■ **What needs to be done**
Only the lines that hold "agent" should be in the answer, each copied from the data below.

■ **Available data**
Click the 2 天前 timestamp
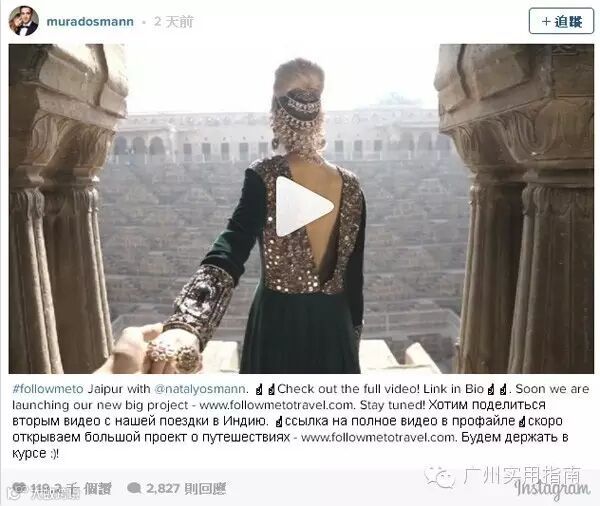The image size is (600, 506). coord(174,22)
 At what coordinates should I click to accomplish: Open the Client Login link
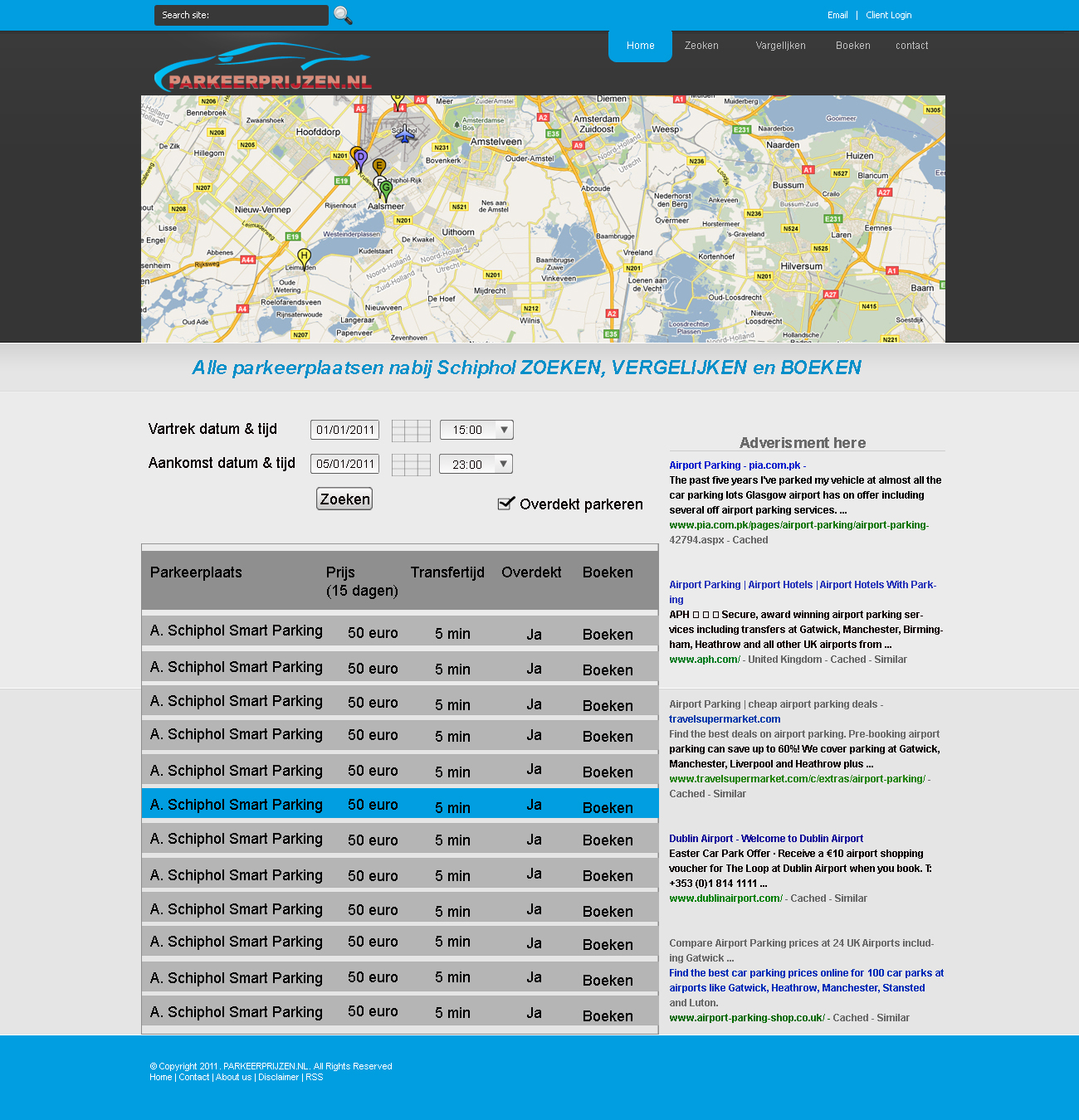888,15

...

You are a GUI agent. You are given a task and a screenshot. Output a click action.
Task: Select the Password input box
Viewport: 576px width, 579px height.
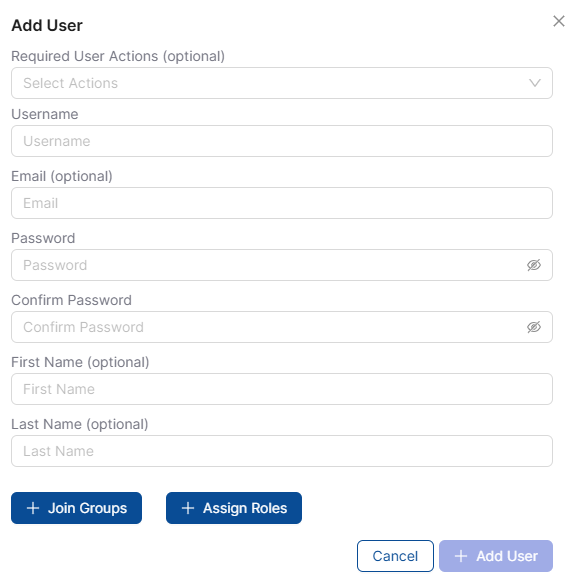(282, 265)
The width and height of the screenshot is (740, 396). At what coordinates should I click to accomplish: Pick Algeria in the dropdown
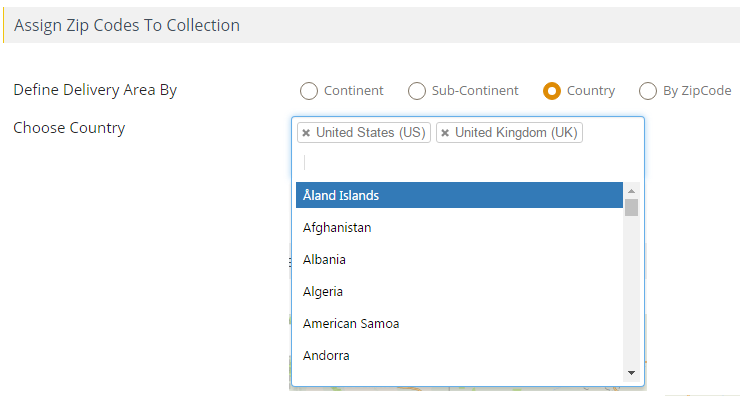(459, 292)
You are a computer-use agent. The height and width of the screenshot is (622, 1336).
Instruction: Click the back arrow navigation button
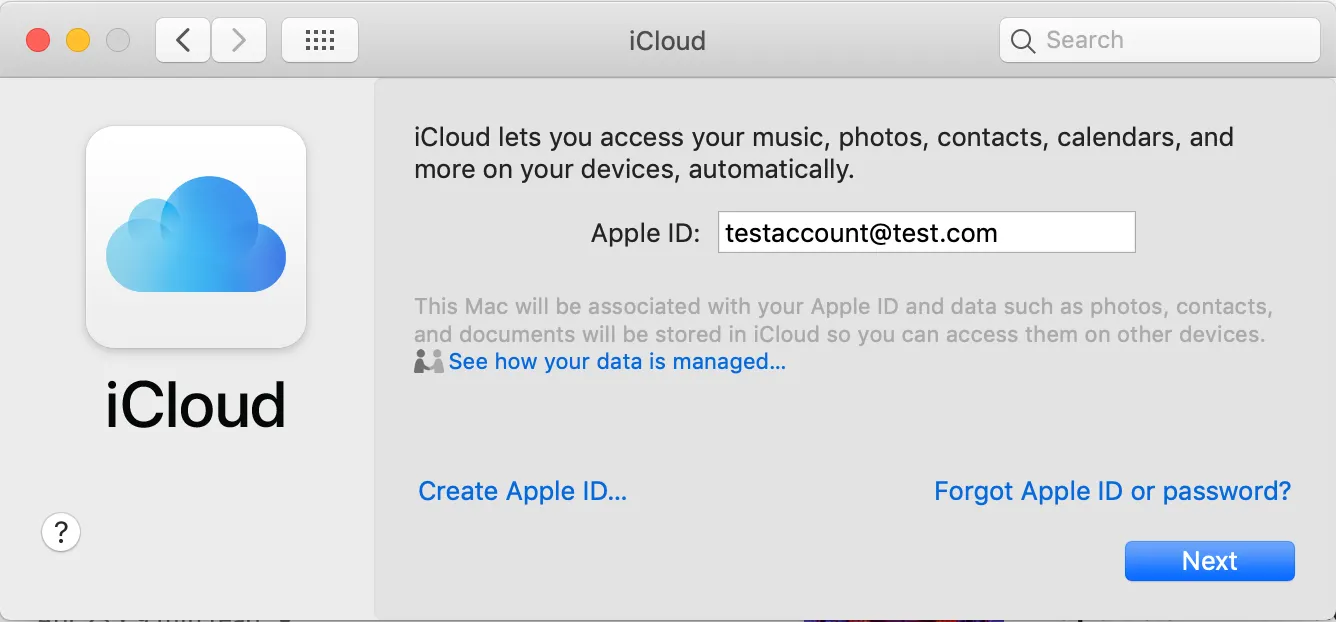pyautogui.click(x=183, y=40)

■ **Result below**
You are a GUI agent. You are given a task and a screenshot. Output a click action.
You are a computer-use agent. The height and width of the screenshot is (622, 1336).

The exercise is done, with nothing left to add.